▶ The task
Find each line in the items below that contains the word "resolution" and copy those lines out.

▶ Records shown
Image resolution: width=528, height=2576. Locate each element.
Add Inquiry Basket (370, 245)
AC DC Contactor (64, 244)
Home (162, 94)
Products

▶ Written response
Image resolution: width=528, height=2576. Locate each element.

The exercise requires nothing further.